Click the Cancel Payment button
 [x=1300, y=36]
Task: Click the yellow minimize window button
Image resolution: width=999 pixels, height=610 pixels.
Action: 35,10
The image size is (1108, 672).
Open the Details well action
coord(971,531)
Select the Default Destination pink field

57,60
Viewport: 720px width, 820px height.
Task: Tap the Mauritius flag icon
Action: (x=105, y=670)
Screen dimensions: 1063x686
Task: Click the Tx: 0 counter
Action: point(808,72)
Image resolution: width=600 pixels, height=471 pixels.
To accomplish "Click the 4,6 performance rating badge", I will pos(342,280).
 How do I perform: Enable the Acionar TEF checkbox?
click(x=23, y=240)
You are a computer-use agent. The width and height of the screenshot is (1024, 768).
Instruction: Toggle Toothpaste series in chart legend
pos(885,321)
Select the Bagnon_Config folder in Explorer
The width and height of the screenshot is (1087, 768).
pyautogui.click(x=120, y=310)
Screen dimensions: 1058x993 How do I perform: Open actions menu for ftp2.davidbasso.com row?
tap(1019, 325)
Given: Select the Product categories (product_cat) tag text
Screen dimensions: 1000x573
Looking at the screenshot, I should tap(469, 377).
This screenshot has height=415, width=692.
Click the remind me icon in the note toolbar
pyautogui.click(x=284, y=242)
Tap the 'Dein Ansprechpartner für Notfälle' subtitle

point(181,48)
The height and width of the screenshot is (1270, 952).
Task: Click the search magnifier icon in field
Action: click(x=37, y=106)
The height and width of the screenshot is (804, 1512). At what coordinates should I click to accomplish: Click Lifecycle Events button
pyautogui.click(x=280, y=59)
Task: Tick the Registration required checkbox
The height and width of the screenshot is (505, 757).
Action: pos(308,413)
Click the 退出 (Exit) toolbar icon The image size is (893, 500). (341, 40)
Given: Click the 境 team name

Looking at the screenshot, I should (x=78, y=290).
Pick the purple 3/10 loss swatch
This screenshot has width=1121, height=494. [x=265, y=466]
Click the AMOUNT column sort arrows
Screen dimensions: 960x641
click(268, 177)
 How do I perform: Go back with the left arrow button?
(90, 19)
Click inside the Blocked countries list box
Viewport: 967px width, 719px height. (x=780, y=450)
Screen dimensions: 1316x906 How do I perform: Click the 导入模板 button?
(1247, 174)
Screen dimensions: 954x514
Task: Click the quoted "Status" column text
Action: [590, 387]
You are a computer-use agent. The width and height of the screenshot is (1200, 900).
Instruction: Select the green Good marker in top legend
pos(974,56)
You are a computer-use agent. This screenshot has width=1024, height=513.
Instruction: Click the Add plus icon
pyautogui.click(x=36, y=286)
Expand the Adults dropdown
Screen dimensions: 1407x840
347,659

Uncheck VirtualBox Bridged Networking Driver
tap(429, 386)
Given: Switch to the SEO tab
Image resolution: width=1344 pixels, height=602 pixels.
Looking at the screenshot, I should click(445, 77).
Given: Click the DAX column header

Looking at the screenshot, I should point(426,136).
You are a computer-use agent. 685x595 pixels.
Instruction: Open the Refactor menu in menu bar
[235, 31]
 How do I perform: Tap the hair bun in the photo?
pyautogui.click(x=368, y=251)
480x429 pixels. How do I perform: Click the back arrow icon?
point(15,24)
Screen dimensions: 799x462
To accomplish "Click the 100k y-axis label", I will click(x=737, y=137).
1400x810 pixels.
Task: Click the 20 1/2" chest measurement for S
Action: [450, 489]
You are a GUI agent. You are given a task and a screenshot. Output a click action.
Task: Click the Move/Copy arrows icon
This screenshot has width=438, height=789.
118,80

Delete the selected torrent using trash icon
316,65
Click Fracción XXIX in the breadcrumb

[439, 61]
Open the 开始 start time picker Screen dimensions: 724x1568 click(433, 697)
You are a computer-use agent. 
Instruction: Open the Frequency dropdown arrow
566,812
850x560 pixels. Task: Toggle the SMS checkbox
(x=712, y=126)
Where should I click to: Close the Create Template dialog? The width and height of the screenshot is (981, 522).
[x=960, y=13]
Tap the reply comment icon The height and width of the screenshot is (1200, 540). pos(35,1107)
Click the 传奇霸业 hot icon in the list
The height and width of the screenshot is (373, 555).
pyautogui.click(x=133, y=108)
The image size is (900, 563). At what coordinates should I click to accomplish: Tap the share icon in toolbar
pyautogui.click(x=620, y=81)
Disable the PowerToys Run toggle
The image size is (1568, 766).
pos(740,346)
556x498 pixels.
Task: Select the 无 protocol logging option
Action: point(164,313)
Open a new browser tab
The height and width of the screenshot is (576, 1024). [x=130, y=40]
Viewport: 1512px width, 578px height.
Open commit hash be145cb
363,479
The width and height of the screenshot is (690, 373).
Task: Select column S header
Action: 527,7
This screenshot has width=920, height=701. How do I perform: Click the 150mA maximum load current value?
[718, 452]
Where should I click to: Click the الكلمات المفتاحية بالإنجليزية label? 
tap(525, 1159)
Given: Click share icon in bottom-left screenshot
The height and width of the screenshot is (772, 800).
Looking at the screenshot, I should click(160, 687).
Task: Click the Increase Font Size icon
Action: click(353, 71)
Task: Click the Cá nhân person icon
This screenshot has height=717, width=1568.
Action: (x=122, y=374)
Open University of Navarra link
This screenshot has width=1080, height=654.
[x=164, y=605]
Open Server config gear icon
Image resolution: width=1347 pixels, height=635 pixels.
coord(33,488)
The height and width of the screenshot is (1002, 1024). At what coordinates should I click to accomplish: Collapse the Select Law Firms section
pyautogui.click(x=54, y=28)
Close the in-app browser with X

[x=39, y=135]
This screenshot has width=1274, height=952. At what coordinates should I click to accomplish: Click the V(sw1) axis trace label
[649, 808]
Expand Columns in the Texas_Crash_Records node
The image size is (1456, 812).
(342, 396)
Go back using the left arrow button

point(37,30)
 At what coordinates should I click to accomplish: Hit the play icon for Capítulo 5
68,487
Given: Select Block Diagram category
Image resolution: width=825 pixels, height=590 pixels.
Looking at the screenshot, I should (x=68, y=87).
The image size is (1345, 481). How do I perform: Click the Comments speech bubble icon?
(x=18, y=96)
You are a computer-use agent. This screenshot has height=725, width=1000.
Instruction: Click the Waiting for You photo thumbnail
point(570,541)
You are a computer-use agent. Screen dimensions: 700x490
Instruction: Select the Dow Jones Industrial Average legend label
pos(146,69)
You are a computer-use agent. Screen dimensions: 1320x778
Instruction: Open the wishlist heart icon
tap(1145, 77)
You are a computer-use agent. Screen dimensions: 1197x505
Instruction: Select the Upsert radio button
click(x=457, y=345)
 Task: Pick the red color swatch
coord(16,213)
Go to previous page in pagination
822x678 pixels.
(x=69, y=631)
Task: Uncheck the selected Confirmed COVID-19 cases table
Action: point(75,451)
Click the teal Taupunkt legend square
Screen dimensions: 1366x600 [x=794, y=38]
================================
▶ **Activity**:
There is a line with "Delete the selected torrent using trash icon" and a line with "Click the 传奇霸业 hot icon in the list" above. Copy exactly those two lines and all lines between them, with nothing else.

▶ **Task output**:
Delete the selected torrent using trash icon
316,65
Click Fracción XXIX in the breadcrumb

[439, 61]
Open the 开始 start time picker Screen dimensions: 724x1568 click(433, 697)
You are a computer-use agent. 
Instruction: Open the Frequency dropdown arrow
566,812
850x560 pixels. Task: Toggle the SMS checkbox
(x=712, y=126)
Where should I click to: Close the Create Template dialog? The width and height of the screenshot is (981, 522).
[x=960, y=13]
Tap the reply comment icon The height and width of the screenshot is (1200, 540). pos(35,1107)
Click the 传奇霸业 hot icon in the list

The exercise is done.